Problem requirements - Once the line containing "Click the large-amplitude UW.DAVN waveform" is found in the entries below, restate it and each following line word for word, stopping after the line containing "Click Deluxe checkmark".

-=-=-=-=-

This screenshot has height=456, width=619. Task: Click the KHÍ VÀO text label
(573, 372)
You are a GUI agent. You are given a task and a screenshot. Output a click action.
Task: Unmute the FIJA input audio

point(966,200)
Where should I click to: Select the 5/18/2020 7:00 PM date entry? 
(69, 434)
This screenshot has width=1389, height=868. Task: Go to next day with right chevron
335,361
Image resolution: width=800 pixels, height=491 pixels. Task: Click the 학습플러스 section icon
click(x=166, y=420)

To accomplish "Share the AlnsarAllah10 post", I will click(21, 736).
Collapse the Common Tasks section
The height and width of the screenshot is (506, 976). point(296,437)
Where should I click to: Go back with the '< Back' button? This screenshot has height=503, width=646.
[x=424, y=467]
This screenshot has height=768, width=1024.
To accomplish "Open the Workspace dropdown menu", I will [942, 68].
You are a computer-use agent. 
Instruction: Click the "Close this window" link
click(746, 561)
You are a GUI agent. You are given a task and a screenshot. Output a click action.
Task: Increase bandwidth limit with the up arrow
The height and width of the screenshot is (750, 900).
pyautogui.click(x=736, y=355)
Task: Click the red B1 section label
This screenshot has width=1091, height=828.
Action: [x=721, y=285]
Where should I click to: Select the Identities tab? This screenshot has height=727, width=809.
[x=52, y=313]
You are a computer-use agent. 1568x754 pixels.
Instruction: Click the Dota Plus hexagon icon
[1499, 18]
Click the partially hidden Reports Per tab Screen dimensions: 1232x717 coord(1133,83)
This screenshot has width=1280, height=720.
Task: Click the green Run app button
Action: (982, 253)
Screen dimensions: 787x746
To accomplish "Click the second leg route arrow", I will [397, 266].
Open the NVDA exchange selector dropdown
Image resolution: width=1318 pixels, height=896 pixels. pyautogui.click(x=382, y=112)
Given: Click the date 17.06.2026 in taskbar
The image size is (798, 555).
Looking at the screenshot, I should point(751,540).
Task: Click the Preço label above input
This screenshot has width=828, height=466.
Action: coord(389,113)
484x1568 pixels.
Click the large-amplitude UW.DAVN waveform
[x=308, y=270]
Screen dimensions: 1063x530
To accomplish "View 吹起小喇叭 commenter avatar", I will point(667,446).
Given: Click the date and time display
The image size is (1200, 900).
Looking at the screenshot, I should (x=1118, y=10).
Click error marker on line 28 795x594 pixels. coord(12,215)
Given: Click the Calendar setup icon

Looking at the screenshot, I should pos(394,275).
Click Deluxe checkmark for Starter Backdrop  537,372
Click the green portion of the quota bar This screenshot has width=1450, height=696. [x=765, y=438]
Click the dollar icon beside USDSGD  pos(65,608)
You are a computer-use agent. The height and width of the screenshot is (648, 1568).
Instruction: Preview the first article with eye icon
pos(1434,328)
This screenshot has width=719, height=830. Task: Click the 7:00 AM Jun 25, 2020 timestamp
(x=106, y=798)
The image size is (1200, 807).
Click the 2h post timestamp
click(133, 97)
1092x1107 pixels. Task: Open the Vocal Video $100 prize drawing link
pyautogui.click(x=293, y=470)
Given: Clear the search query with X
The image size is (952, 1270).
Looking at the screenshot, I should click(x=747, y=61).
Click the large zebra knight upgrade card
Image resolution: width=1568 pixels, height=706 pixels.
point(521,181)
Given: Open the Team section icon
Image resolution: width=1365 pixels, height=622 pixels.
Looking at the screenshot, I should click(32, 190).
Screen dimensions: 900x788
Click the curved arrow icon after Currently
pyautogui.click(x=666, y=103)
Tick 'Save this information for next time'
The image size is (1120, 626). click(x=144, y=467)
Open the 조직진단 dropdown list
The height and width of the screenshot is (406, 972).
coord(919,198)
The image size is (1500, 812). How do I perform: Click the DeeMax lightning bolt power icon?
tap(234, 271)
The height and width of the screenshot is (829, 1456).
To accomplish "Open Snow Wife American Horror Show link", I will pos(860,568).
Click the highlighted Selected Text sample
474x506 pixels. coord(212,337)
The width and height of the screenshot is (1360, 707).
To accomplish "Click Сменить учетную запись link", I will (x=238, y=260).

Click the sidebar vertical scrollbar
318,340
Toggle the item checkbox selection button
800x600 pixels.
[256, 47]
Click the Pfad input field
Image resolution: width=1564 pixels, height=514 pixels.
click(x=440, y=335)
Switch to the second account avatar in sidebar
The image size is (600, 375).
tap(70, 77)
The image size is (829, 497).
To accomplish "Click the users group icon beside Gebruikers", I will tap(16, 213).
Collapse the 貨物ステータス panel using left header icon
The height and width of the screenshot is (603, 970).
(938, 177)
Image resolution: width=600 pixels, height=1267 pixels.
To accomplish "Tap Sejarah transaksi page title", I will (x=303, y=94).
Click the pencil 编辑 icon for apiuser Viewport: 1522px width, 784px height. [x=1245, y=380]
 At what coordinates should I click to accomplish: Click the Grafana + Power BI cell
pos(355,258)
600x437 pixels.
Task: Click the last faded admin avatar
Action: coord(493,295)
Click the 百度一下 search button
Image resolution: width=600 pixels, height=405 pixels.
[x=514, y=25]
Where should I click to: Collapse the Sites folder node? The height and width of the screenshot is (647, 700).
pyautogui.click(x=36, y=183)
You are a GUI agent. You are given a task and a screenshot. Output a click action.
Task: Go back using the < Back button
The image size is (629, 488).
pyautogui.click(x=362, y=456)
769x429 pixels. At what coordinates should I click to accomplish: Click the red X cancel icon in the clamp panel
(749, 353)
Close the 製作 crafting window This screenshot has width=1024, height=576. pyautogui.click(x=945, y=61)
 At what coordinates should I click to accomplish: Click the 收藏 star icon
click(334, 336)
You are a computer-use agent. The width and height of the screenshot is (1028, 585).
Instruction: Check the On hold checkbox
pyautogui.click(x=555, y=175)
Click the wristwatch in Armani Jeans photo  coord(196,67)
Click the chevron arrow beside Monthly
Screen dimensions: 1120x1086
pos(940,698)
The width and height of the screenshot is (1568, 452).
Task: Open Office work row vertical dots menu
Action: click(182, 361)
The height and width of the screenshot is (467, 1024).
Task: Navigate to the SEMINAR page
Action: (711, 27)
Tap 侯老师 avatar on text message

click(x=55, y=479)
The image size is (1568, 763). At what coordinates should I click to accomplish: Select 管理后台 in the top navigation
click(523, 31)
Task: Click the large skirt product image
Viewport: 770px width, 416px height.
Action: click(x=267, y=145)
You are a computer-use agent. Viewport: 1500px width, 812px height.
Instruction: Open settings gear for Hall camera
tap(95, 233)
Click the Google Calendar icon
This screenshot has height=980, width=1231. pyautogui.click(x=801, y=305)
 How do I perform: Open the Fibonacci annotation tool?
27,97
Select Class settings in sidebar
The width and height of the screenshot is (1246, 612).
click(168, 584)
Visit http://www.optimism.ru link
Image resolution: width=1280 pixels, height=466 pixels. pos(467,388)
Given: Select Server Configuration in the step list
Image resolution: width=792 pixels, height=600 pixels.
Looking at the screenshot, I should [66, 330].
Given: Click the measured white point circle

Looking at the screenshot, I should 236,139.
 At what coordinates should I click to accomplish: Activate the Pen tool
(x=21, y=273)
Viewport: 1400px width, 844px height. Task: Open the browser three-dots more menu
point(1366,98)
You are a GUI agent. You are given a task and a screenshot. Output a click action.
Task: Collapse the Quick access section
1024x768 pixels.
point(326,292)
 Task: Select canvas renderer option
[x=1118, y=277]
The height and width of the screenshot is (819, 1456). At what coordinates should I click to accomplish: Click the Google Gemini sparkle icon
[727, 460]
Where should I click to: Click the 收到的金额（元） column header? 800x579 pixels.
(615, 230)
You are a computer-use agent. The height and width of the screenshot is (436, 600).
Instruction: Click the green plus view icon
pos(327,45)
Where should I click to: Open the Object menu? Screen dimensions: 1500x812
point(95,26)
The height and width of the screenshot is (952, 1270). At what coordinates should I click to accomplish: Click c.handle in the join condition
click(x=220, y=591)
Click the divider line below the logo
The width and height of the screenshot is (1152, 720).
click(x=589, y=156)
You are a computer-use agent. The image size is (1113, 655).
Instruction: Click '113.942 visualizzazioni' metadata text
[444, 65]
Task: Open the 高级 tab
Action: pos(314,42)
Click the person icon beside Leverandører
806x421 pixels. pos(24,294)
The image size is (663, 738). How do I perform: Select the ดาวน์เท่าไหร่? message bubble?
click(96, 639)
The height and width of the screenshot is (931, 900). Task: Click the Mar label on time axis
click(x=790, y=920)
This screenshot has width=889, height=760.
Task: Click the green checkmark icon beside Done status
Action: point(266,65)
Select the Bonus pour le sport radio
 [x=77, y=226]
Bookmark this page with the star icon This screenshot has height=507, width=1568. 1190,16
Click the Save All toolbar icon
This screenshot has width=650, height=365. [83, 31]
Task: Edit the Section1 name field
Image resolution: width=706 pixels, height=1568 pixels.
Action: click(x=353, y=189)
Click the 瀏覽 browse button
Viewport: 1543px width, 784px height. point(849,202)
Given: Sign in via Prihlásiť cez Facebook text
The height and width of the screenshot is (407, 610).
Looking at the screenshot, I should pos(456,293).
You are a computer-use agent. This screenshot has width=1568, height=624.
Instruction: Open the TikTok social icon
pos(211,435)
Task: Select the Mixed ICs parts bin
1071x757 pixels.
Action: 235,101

-=-=-=-=-

Worked solution -
Click the large-amplitude UW.DAVN waveform
[x=308, y=270]
Screen dimensions: 1063x530
To accomplish "View 吹起小喇叭 commenter avatar", I will point(667,446).
Given: Click the date and time display
The image size is (1200, 900).
Looking at the screenshot, I should (x=1118, y=10).
Click error marker on line 28 795x594 pixels. coord(12,215)
Given: Click the Calendar setup icon

Looking at the screenshot, I should pos(394,275).
Click Deluxe checkmark for Starter Backdrop  537,372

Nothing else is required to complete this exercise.